■ **Objective**
Rewrite the material below, changing every "Instruction" to "Directive" and keeping everything else the same.

Raw records
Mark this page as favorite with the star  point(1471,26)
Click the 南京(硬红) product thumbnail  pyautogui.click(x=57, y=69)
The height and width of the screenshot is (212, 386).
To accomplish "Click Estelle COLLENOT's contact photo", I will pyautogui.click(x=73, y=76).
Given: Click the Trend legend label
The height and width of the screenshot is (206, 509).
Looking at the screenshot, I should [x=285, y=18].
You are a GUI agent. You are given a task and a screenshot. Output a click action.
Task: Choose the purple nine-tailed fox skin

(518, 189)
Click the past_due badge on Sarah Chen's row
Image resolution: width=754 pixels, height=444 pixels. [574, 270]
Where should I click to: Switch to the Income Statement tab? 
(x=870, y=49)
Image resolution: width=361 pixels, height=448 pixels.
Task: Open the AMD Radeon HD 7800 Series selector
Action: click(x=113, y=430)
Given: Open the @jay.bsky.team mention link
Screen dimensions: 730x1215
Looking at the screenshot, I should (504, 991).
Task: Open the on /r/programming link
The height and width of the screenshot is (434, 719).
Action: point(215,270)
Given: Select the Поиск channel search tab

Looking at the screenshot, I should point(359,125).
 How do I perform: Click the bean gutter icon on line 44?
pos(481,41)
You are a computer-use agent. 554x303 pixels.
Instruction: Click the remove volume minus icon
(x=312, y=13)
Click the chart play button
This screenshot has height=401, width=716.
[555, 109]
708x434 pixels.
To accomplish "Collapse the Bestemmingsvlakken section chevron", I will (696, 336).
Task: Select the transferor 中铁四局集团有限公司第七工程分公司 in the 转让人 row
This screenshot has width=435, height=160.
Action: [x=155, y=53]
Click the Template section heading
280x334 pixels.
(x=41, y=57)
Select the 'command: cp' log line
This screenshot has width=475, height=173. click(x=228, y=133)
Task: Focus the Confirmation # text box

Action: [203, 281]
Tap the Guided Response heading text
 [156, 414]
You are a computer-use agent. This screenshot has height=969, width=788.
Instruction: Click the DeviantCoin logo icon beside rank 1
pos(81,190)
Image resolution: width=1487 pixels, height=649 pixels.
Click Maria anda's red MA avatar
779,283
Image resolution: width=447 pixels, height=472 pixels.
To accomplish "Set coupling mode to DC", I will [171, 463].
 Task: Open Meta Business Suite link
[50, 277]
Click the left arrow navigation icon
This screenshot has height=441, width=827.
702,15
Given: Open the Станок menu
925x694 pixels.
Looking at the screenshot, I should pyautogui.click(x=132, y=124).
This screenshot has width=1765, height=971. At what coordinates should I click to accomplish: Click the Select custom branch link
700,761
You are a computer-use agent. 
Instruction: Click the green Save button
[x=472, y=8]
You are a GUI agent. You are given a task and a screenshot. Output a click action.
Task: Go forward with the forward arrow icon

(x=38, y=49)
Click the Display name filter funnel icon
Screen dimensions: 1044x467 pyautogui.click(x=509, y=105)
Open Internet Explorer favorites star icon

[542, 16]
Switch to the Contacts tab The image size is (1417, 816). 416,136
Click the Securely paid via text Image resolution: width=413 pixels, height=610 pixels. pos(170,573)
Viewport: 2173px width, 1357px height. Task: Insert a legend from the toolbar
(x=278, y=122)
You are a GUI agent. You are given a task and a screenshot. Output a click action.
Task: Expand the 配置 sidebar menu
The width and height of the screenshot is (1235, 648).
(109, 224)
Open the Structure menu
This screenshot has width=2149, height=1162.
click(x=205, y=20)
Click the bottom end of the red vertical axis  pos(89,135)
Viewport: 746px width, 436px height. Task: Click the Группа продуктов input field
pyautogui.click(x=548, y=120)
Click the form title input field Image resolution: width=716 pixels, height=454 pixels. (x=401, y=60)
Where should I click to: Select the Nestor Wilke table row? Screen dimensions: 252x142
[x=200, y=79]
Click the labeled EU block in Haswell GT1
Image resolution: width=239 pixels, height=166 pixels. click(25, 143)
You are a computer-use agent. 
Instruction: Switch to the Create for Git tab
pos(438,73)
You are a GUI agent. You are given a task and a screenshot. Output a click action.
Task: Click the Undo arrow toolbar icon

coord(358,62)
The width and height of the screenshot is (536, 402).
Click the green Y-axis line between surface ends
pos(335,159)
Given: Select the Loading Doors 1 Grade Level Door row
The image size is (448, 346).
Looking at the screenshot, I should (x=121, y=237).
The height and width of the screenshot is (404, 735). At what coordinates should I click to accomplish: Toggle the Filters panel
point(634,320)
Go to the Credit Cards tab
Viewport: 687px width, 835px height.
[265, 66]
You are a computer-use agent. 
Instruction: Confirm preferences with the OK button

■ **Answer for this exercise**
Mark this page as favorite with the star  point(1471,26)
Click the 南京(硬红) product thumbnail  pyautogui.click(x=57, y=69)
The height and width of the screenshot is (212, 386).
To accomplish "Click Estelle COLLENOT's contact photo", I will pyautogui.click(x=73, y=76).
Given: Click the Trend legend label
The height and width of the screenshot is (206, 509).
Looking at the screenshot, I should [x=285, y=18].
You are a GUI agent. You are given a task and a screenshot. Output a click action.
Task: Choose the purple nine-tailed fox skin

(518, 189)
Click the past_due badge on Sarah Chen's row
Image resolution: width=754 pixels, height=444 pixels. [574, 270]
Where should I click to: Switch to the Income Statement tab? 
(x=870, y=49)
Image resolution: width=361 pixels, height=448 pixels.
Task: Open the AMD Radeon HD 7800 Series selector
Action: click(x=113, y=430)
Given: Open the @jay.bsky.team mention link
Screen dimensions: 730x1215
Looking at the screenshot, I should (504, 991).
Task: Open the on /r/programming link
The height and width of the screenshot is (434, 719).
Action: point(215,270)
Given: Select the Поиск channel search tab

Looking at the screenshot, I should point(359,125).
 How do I perform: Click the bean gutter icon on line 44?
pos(481,41)
You are a computer-use agent. 554x303 pixels.
Directive: Click the remove volume minus icon
(x=312, y=13)
Click the chart play button
This screenshot has height=401, width=716.
[555, 109]
708x434 pixels.
To accomplish "Collapse the Bestemmingsvlakken section chevron", I will (696, 336).
Task: Select the transferor 中铁四局集团有限公司第七工程分公司 in the 转让人 row
This screenshot has width=435, height=160.
Action: [x=155, y=53]
Click the Template section heading
280x334 pixels.
(x=41, y=57)
Select the 'command: cp' log line
This screenshot has width=475, height=173. click(x=228, y=133)
Task: Focus the Confirmation # text box

Action: [203, 281]
Tap the Guided Response heading text
 [156, 414]
You are a computer-use agent. This screenshot has height=969, width=788.
Directive: Click the DeviantCoin logo icon beside rank 1
pos(81,190)
Image resolution: width=1487 pixels, height=649 pixels.
Click Maria anda's red MA avatar
779,283
Image resolution: width=447 pixels, height=472 pixels.
To accomplish "Set coupling mode to DC", I will [171, 463].
 Task: Open Meta Business Suite link
[50, 277]
Click the left arrow navigation icon
This screenshot has height=441, width=827.
702,15
Given: Open the Станок menu
925x694 pixels.
Looking at the screenshot, I should pyautogui.click(x=132, y=124).
This screenshot has width=1765, height=971. At what coordinates should I click to accomplish: Click the Select custom branch link
700,761
You are a computer-use agent. 
Directive: Click the green Save button
[x=472, y=8]
You are a GUI agent. You are given a task and a screenshot. Output a click action.
Task: Go forward with the forward arrow icon

(x=38, y=49)
Click the Display name filter funnel icon
Screen dimensions: 1044x467 pyautogui.click(x=509, y=105)
Open Internet Explorer favorites star icon

[542, 16]
Switch to the Contacts tab The image size is (1417, 816). 416,136
Click the Securely paid via text Image resolution: width=413 pixels, height=610 pixels. pos(170,573)
Viewport: 2173px width, 1357px height. Task: Insert a legend from the toolbar
(x=278, y=122)
You are a GUI agent. You are given a task and a screenshot. Output a click action.
Task: Expand the 配置 sidebar menu
The width and height of the screenshot is (1235, 648).
(109, 224)
Open the Structure menu
This screenshot has width=2149, height=1162.
click(x=205, y=20)
Click the bottom end of the red vertical axis  pos(89,135)
Viewport: 746px width, 436px height. Task: Click the Группа продуктов input field
pyautogui.click(x=548, y=120)
Click the form title input field Image resolution: width=716 pixels, height=454 pixels. (x=401, y=60)
Where should I click to: Select the Nestor Wilke table row? Screen dimensions: 252x142
[x=200, y=79]
Click the labeled EU block in Haswell GT1
Image resolution: width=239 pixels, height=166 pixels. click(25, 143)
You are a computer-use agent. 
Directive: Switch to the Create for Git tab
pos(438,73)
You are a GUI agent. You are given a task and a screenshot. Output a click action.
Task: Click the Undo arrow toolbar icon

coord(358,62)
The width and height of the screenshot is (536, 402).
Click the green Y-axis line between surface ends
pos(335,159)
Given: Select the Loading Doors 1 Grade Level Door row
The image size is (448, 346).
Looking at the screenshot, I should (x=121, y=237).
The height and width of the screenshot is (404, 735). At what coordinates should I click to accomplish: Toggle the Filters panel
point(634,320)
Go to the Credit Cards tab
Viewport: 687px width, 835px height.
[265, 66]
You are a computer-use agent. 
Directive: Confirm preferences with the OK button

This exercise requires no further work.